Speaking from Rose Garden, Trump said right now the US immigration laws “discriminate against genius” and “discriminate against brilliance” because most of the green cards are given to low-skilled people who would make low wages.

The US currently issues more than 1 million green cards each year granting foreigners legal permanent residency (which typically leads to citizenship), of which about 1,40,000 (12%) are based on employment and the rest on family ties, refugees status, and a diversity lottery.

Under Trump’s proposal, those numbers would be broadly reversed, with 57% of all visas going to immigrants with particular skills or offers of employment. “This will bring us in line with other countries and make us globally competitive,” the president said, asserting that the plan would make the country’s immigration system “the envy of the modern world”.

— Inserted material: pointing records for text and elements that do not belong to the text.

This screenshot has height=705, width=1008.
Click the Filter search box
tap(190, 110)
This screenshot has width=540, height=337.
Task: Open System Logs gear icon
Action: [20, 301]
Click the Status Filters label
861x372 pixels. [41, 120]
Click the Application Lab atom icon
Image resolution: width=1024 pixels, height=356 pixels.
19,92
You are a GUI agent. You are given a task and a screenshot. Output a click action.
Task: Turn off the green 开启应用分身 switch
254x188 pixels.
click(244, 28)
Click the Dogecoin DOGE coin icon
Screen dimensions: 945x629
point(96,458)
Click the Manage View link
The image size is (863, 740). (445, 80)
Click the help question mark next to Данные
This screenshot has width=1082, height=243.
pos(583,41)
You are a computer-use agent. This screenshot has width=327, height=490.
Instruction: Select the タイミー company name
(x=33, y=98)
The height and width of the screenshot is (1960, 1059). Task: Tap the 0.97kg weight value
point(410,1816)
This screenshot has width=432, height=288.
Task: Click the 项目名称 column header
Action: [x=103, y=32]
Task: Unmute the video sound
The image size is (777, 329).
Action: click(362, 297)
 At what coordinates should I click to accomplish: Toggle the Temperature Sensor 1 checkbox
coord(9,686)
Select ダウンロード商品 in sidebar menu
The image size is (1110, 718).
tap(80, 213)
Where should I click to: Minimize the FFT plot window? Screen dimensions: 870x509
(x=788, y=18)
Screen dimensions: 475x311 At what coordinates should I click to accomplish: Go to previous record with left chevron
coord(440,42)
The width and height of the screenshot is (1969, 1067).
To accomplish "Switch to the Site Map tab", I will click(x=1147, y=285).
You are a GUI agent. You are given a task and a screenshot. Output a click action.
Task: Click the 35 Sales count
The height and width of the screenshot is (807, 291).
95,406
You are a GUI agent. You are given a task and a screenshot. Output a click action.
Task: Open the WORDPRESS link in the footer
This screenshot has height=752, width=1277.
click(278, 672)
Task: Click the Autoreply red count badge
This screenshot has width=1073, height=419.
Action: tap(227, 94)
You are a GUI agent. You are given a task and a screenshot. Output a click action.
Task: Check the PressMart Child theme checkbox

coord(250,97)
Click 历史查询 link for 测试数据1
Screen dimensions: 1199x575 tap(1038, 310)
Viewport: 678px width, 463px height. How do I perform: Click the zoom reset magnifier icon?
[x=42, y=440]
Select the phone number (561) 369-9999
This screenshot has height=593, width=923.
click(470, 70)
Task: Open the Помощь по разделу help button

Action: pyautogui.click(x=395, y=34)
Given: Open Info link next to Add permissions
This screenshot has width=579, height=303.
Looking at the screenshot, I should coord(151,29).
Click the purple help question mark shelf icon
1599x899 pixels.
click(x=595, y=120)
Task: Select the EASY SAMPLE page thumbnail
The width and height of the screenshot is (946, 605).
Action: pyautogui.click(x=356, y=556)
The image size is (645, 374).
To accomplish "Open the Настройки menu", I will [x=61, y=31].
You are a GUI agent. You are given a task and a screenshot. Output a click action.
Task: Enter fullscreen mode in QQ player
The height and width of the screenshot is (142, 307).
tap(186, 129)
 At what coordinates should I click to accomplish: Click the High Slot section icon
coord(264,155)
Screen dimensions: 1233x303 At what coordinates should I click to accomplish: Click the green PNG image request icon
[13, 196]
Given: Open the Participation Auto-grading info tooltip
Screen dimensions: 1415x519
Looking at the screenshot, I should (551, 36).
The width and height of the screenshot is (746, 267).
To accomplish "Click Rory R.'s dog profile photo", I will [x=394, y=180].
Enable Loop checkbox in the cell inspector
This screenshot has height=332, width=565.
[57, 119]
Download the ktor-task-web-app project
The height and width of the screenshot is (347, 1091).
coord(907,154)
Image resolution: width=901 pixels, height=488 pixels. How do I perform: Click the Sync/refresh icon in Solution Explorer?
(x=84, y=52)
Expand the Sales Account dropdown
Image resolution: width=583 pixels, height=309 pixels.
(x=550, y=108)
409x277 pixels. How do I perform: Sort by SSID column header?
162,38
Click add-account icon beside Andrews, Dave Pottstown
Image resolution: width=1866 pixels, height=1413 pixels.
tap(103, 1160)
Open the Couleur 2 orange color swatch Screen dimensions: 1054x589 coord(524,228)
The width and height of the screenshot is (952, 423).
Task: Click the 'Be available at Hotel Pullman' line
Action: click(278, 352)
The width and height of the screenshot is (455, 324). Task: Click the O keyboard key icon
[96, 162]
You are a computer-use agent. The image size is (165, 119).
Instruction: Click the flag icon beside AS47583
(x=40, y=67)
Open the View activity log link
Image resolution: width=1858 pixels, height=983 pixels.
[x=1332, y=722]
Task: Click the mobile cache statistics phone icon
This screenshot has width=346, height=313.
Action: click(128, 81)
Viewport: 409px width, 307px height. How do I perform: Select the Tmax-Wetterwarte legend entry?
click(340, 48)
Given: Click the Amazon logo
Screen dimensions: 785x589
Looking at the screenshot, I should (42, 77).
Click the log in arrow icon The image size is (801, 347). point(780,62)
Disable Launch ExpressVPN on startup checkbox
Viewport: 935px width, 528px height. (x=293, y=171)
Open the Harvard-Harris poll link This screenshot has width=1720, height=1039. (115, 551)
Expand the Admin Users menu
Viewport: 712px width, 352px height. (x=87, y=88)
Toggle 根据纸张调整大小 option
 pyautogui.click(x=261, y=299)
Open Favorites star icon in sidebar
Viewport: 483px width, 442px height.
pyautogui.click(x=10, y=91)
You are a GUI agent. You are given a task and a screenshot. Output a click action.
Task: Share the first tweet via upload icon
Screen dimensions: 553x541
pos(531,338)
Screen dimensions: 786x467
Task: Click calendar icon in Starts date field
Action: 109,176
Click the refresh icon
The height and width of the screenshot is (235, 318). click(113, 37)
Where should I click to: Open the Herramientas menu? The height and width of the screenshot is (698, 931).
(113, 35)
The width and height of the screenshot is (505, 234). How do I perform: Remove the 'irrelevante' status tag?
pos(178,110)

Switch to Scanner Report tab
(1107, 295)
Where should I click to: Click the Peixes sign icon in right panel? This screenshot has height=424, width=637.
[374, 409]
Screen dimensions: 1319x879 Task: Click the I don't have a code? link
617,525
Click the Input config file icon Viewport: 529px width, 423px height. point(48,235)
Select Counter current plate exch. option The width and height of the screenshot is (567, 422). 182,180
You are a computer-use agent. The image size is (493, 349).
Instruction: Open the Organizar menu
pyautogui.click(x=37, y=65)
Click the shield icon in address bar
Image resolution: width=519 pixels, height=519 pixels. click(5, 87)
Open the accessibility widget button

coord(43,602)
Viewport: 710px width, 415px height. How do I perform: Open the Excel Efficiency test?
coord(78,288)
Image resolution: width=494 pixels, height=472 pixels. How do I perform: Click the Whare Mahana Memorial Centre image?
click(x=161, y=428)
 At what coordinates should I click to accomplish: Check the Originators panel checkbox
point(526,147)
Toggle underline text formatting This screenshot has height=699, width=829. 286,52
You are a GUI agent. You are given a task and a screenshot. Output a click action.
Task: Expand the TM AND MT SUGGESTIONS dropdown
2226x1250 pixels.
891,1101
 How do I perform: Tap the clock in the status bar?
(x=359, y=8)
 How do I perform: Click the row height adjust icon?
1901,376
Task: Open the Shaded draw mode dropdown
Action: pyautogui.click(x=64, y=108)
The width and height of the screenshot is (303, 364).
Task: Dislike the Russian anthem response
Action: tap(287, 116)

The proposals, which are the work of Trump’s son-in-law Jared Kushner, may not get congressional approval because it displeases too many lawmakers in both republican and democratic ranks. For one, the middle-of-the-road proposals do not envisage a net decrease in immigration, as demanded by Trump’s hardline nativist constituency, or even a reduction in Green Cards, the permanent residency permit that typically paves way to citizenship. On the other hand, it does not also address issues of more than 11 million undocumented workers, including 2 million the so called “dreamers” (people brought into the US as children), a major democratic demand.

Read also: ‘US to propose hike in H-1B application fee’
Many lawmakers and immigration activists — both for and against — were visibly underwhelmed by the proposals and some of them pronounced it “dead on arrival”, saying it will never pass Congress. Ahead of the speech, democratic house speaker Nancy Pelosi said “merit” was a “condescending” term.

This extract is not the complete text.